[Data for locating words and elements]
┄┄┄┄┄┄

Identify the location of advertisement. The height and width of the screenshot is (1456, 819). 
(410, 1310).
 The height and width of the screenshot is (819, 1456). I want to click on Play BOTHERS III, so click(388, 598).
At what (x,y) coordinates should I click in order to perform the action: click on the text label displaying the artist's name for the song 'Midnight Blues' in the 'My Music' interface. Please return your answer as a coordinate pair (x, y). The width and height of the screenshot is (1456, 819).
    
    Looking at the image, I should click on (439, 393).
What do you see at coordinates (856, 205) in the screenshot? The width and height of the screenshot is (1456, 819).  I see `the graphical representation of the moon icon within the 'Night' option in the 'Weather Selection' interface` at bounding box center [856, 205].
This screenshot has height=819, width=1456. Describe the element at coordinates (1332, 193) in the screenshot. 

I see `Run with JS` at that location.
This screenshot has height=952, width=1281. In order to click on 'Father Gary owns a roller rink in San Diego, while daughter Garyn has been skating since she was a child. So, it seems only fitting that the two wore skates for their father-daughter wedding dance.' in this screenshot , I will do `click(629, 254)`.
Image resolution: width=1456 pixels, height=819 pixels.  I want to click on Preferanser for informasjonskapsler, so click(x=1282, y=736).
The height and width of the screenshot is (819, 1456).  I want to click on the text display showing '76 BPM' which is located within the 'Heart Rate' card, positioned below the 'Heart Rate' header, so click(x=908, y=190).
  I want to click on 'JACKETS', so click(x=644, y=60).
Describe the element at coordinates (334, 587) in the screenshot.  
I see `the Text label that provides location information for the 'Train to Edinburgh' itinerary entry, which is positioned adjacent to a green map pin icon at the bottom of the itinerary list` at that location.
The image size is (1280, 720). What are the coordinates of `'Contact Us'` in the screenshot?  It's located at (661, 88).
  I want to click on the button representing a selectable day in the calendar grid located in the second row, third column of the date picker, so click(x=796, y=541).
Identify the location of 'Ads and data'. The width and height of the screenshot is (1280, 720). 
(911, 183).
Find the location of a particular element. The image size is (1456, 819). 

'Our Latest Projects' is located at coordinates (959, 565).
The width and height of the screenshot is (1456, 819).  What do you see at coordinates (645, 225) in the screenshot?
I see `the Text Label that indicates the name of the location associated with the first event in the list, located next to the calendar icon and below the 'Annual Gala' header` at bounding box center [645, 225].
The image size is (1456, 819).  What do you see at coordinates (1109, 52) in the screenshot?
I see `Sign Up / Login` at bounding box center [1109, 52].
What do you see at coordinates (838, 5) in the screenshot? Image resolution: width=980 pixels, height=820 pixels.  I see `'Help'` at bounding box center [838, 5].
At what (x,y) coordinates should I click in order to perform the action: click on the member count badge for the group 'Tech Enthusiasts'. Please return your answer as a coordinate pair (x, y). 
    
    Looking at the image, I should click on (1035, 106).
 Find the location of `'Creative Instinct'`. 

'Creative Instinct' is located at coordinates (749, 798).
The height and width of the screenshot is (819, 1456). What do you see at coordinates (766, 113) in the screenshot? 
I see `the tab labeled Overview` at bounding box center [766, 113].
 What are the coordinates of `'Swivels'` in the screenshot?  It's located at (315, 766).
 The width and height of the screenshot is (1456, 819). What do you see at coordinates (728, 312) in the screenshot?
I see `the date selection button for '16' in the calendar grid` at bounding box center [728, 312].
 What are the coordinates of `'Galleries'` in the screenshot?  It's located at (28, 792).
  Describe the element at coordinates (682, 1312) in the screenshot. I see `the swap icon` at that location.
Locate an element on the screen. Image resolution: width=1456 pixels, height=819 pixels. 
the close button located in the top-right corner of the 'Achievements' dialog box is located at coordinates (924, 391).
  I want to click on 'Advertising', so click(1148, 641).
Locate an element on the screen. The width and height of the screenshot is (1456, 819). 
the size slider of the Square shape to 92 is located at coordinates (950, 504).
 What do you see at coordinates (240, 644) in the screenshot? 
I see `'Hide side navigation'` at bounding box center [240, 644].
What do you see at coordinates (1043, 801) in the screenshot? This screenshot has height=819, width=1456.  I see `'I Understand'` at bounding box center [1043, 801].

┄┄┄┄┄┄

• _Task brief_
Copy out every line of the data above without changing anything.

• _Problem solution_
Identify the location of advertisement. The height and width of the screenshot is (1456, 819). 
(410, 1310).
 The height and width of the screenshot is (819, 1456). I want to click on Play BOTHERS III, so click(388, 598).
At what (x,y) coordinates should I click in order to perform the action: click on the text label displaying the artist's name for the song 'Midnight Blues' in the 'My Music' interface. Please return your answer as a coordinate pair (x, y). The width and height of the screenshot is (1456, 819).
    
    Looking at the image, I should click on (439, 393).
What do you see at coordinates (856, 205) in the screenshot? The width and height of the screenshot is (1456, 819).  I see `the graphical representation of the moon icon within the 'Night' option in the 'Weather Selection' interface` at bounding box center [856, 205].
This screenshot has height=819, width=1456. Describe the element at coordinates (1332, 193) in the screenshot. 

I see `Run with JS` at that location.
This screenshot has height=952, width=1281. In order to click on 'Father Gary owns a roller rink in San Diego, while daughter Garyn has been skating since she was a child. So, it seems only fitting that the two wore skates for their father-daughter wedding dance.' in this screenshot , I will do `click(629, 254)`.
Image resolution: width=1456 pixels, height=819 pixels.  I want to click on Preferanser for informasjonskapsler, so click(x=1282, y=736).
The height and width of the screenshot is (819, 1456).  I want to click on the text display showing '76 BPM' which is located within the 'Heart Rate' card, positioned below the 'Heart Rate' header, so click(x=908, y=190).
  I want to click on 'JACKETS', so click(x=644, y=60).
Describe the element at coordinates (334, 587) in the screenshot.  
I see `the Text label that provides location information for the 'Train to Edinburgh' itinerary entry, which is positioned adjacent to a green map pin icon at the bottom of the itinerary list` at that location.
The image size is (1280, 720). What are the coordinates of `'Contact Us'` in the screenshot?  It's located at (661, 88).
  I want to click on the button representing a selectable day in the calendar grid located in the second row, third column of the date picker, so click(x=796, y=541).
Identify the location of 'Ads and data'. The width and height of the screenshot is (1280, 720). 
(911, 183).
Find the location of a particular element. The image size is (1456, 819). 

'Our Latest Projects' is located at coordinates (959, 565).
The width and height of the screenshot is (1456, 819).  What do you see at coordinates (645, 225) in the screenshot?
I see `the Text Label that indicates the name of the location associated with the first event in the list, located next to the calendar icon and below the 'Annual Gala' header` at bounding box center [645, 225].
The image size is (1456, 819).  What do you see at coordinates (1109, 52) in the screenshot?
I see `Sign Up / Login` at bounding box center [1109, 52].
What do you see at coordinates (838, 5) in the screenshot? Image resolution: width=980 pixels, height=820 pixels.  I see `'Help'` at bounding box center [838, 5].
At what (x,y) coordinates should I click in order to perform the action: click on the member count badge for the group 'Tech Enthusiasts'. Please return your answer as a coordinate pair (x, y). 
    
    Looking at the image, I should click on (1035, 106).
 Find the location of `'Creative Instinct'`. 

'Creative Instinct' is located at coordinates (749, 798).
The height and width of the screenshot is (819, 1456). What do you see at coordinates (766, 113) in the screenshot? 
I see `the tab labeled Overview` at bounding box center [766, 113].
 What are the coordinates of `'Swivels'` in the screenshot?  It's located at (315, 766).
 The width and height of the screenshot is (1456, 819). What do you see at coordinates (728, 312) in the screenshot?
I see `the date selection button for '16' in the calendar grid` at bounding box center [728, 312].
 What are the coordinates of `'Galleries'` in the screenshot?  It's located at (28, 792).
  Describe the element at coordinates (682, 1312) in the screenshot. I see `the swap icon` at that location.
Locate an element on the screen. Image resolution: width=1456 pixels, height=819 pixels. 
the close button located in the top-right corner of the 'Achievements' dialog box is located at coordinates (924, 391).
  I want to click on 'Advertising', so click(1148, 641).
Locate an element on the screen. The width and height of the screenshot is (1456, 819). 
the size slider of the Square shape to 92 is located at coordinates (950, 504).
 What do you see at coordinates (240, 644) in the screenshot? 
I see `'Hide side navigation'` at bounding box center [240, 644].
What do you see at coordinates (1043, 801) in the screenshot? This screenshot has height=819, width=1456.  I see `'I Understand'` at bounding box center [1043, 801].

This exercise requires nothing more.